Comment juges-tu ta 2e saison, où Adrien Truffert joue un peu plus que toi comme titulaire ? Le SRFC 2022-23 est-il encore plus fort ?
Je cherche toujours à progresser, c’est mon moteur. C’est aussi le projet du club, qui m’a immédiatement convaincu, nous sommes construits de la même façon. Avec l’équipe que l’on a, le staff et l’ambiance de ce stade, on peut faire de grandes choses cette saison. A la fin de la saison, j’espère que nous ferons encore mieux que l’an passé. La Ligue des Champions ? Bien sûr que j’ai hâte de la jouer et si cela arrive ici, ce serait le top. A nous de continuer, de ne rien lâcher et de réussir à être performants sur la durée.
« Ce n’est pas un hasard si nous sommes l’une des meilleures équipes à domicile »
Le top 3 est-il l’ambition, entre joueurs ?
Le classement, ça parle. C’était pareil l’année dernière, où l’on aurait pu finir en C1. Nous cherchons à aller plus loin, donc oui. Nous sommes dans la lignée de l’an passé. En début d’année, nous avons montré un peu plus de caractère cette saison. Certains matchs, l’an passé, nous les aurions perdus. Là, nous parvenons à renverser des situations, à faire tourner les choses. Ce sera important pour la suite.
Quel est ton rapport à Bruno Genesio, à sa méthode ?
Les résultats parlent pour lui, il fait un excellent travail ce groupe et prouve son identité par le jeu. Nous voulons toujours marquer des buts, nous allons de l’avant, avec de l’intensité, en essayant de gagner et récupérer le ballon le plus haut possible. Au quotidien, c’est quelqu’un d’abordable, de sympathique, qui aime parfois jouer avec nous, notamment au tennis-ballon. Il aime rigoler avec le groupe, sait être proche tout en sachant imposer la distance et se faire respecter de par sa fonction.
La notion de plaisir est-elle primordiale pour toi ? Prends-tu toujours autant de plaisir, au-delà d’un résultat, sur le terrain ?
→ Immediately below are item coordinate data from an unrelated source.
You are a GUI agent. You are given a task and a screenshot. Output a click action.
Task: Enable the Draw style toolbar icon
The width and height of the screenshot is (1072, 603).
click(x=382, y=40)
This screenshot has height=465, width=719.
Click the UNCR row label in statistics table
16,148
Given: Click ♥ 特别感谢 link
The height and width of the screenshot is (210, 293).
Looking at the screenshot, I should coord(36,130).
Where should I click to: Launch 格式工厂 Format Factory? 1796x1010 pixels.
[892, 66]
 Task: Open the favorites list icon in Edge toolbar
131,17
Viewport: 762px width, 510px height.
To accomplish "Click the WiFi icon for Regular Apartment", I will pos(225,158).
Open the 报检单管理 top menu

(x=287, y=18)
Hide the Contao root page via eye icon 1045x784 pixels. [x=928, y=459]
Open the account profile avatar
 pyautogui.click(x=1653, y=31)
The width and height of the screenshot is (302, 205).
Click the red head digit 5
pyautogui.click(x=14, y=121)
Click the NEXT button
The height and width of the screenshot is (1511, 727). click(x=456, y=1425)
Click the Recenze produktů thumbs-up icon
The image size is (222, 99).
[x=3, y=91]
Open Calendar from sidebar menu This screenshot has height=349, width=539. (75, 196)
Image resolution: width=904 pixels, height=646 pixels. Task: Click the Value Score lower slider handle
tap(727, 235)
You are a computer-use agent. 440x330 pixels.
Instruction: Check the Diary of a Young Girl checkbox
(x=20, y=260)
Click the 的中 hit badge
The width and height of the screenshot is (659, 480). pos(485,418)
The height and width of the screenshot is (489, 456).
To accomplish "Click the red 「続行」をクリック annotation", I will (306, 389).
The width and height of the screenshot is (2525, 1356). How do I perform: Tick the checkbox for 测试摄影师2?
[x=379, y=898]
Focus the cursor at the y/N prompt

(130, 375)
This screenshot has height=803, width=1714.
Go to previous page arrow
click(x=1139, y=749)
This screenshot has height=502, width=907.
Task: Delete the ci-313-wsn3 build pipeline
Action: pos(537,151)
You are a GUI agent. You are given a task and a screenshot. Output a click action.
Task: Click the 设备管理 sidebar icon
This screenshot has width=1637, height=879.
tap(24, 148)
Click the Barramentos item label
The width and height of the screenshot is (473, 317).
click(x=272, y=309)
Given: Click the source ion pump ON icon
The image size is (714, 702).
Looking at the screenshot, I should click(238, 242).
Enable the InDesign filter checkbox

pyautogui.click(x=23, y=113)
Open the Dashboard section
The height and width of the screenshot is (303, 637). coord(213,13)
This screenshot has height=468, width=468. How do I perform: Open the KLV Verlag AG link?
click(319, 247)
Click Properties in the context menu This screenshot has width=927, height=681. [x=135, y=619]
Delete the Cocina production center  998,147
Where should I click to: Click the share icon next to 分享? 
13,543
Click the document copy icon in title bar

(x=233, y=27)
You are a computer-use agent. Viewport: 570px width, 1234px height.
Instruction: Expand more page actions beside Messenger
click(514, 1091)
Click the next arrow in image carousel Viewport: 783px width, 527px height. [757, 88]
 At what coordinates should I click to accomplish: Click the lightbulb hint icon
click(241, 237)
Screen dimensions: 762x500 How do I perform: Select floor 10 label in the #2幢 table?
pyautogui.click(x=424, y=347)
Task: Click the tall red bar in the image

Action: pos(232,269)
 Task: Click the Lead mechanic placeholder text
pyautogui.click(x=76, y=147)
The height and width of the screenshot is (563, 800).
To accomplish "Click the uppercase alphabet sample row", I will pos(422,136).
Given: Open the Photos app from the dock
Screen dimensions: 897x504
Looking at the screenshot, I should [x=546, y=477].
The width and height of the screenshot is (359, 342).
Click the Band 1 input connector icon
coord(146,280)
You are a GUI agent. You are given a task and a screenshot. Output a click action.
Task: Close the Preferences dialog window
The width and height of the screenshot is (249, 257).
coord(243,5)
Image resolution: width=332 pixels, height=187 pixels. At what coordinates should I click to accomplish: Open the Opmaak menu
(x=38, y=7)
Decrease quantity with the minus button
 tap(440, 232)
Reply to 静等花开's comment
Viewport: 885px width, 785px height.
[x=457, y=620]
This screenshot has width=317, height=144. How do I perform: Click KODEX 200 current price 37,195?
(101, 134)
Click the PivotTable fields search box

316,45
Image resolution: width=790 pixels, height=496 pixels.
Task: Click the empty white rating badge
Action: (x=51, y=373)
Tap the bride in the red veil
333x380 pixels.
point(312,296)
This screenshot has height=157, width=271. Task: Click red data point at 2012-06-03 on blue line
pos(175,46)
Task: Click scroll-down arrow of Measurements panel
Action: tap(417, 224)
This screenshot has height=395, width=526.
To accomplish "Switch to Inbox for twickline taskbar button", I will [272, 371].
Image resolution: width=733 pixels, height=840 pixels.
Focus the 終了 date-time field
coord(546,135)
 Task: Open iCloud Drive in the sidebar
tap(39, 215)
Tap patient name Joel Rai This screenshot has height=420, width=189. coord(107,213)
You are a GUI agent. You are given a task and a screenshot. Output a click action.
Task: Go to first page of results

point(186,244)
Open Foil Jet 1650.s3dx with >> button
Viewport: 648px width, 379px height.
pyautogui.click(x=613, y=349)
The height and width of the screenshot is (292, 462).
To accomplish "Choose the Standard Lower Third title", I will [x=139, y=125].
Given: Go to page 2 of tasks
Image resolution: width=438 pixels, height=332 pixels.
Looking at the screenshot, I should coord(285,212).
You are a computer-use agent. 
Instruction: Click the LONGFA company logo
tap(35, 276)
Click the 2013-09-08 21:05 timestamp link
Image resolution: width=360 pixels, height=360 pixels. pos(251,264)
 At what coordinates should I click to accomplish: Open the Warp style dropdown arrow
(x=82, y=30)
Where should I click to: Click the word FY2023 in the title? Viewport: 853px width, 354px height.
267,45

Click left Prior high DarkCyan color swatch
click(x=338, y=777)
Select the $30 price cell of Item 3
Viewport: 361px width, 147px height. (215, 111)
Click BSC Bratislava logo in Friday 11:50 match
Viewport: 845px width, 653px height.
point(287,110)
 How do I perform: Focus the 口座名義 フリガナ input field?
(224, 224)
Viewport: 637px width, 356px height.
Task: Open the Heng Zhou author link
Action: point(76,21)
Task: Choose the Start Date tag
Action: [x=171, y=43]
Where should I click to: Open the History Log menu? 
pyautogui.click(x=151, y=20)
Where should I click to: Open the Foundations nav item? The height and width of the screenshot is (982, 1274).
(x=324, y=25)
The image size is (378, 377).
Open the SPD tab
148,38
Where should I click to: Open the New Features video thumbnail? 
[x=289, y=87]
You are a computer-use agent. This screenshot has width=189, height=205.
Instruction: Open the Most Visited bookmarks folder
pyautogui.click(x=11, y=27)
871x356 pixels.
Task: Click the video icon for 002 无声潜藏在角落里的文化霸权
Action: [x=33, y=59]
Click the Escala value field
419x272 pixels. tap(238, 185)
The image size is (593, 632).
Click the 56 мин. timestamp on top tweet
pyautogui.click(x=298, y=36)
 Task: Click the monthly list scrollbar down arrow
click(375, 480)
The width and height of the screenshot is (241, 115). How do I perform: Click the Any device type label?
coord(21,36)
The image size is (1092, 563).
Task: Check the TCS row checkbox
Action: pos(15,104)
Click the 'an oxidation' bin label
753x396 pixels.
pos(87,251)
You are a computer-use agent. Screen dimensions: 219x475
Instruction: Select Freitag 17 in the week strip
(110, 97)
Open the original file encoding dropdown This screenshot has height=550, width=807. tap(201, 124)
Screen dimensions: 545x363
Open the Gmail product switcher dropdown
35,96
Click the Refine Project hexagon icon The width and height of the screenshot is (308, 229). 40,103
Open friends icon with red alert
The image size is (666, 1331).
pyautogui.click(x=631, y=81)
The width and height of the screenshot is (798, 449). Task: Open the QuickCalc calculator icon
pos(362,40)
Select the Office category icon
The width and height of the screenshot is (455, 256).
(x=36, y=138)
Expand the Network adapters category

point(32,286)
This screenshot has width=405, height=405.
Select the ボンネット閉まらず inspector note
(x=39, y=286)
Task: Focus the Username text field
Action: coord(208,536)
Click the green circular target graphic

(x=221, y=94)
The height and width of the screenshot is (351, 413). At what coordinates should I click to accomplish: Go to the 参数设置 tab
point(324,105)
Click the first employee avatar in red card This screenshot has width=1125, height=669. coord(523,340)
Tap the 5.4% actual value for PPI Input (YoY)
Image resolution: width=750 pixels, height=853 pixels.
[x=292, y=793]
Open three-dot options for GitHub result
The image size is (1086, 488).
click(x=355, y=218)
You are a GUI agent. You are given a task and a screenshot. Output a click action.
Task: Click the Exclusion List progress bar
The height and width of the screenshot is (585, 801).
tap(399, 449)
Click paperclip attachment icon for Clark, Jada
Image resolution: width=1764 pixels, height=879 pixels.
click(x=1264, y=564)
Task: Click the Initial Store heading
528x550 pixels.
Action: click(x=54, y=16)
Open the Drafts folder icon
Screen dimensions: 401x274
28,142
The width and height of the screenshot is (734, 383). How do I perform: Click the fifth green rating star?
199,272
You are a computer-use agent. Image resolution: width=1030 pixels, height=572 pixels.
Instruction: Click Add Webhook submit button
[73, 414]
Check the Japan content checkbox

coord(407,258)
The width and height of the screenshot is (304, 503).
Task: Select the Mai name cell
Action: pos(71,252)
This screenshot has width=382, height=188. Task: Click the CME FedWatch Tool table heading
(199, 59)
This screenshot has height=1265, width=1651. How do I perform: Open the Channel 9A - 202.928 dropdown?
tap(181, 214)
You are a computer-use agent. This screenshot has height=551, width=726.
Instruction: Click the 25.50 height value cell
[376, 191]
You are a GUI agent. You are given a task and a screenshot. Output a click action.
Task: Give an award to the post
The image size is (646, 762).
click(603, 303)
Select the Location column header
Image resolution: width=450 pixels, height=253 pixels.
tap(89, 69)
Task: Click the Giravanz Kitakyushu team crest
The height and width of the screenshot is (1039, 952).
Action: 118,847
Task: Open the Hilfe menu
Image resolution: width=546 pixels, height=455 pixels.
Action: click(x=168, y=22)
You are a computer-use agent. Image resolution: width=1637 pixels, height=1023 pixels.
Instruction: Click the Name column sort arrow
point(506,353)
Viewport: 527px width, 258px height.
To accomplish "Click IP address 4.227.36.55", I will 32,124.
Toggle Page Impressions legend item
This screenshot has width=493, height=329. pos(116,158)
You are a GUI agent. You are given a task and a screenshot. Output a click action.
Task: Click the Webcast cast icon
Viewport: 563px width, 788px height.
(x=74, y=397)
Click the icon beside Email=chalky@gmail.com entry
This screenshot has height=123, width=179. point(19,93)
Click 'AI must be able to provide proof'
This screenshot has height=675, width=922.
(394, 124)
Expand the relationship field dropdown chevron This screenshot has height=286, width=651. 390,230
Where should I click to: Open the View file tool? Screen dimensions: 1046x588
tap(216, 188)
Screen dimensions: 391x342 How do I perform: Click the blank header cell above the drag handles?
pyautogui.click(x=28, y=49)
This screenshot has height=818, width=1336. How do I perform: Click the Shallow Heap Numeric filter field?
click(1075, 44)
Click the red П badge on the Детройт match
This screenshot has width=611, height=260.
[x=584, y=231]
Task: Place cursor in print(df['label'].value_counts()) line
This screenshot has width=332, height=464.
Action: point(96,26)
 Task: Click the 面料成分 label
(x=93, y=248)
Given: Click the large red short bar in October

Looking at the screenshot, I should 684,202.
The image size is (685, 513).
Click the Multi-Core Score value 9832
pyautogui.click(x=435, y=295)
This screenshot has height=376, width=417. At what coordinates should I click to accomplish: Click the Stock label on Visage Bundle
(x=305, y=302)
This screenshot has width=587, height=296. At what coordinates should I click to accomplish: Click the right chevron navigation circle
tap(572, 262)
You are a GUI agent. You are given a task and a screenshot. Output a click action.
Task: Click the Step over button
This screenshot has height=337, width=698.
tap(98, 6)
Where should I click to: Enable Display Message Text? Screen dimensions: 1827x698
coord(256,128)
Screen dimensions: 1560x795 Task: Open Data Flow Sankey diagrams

Moi je joue pour gagner. Si je perds, le plaisir ne sera pas là, quel que soit le match. Pour moi, le plus important, ce sera la victoire. Quand tu es défenseur, ton métier, c’est d’empêcher l’équipe adverse de gagner. Je préfère gagner 1-0 que 4-3, la plupart du temps. Je suis un peu cynique mais j’ai aussi appris cela en Norvège. Quand j’ai joué à Rosenborg, qui est le gros club du pays. Là-bas, si tu ne gagnes pas, c’est une saison ratée et parfois, même quand tu gagnes, ce n’est pas encore assez. Comme joueur, j’ai appris, beaucoup, sur la culture de la gagne, le refus de la défaite. J’ai été construit ainsi, comme footballeur. C’est un bagage qui a été précieux ensuite à l’étranger, pour réussir à hisser le niveau.
Un dernier mot sur le public rennais, lui aussi toujours plus impressionnant mois après mois ?
Ce n’est pas un hasard si l’on est l’une des meilleures équipes à domicile. Tout le monde essaie d’amener le club vers la même direction, les mêmes objectifs. Ça nous aide bien sûr, d’avoir ce stade plein, derrière nous. Ce n’est pas un hasard si on a été plus efficaces à l’extérieur qu’à domicile quand il y a eu le Covid. C’est toujours particulier et une grande émotion de jouer dans le Roazhon Park, j’adore !
C’est aussi pour cela que tu as prolongé ton contrat à Rennes ?
Bien sûr. J’ai prolongé car tout le monde s’y retrouve aujourd’hui. Le club me montre qu’il est content de ce que je fais ici, en match comme à l’entraînement. Je me sens très bien ici, nous avons un très bon groupe, avec un plan de jeu hyper plaisant. Nous voulons continuer à progresser ensemble.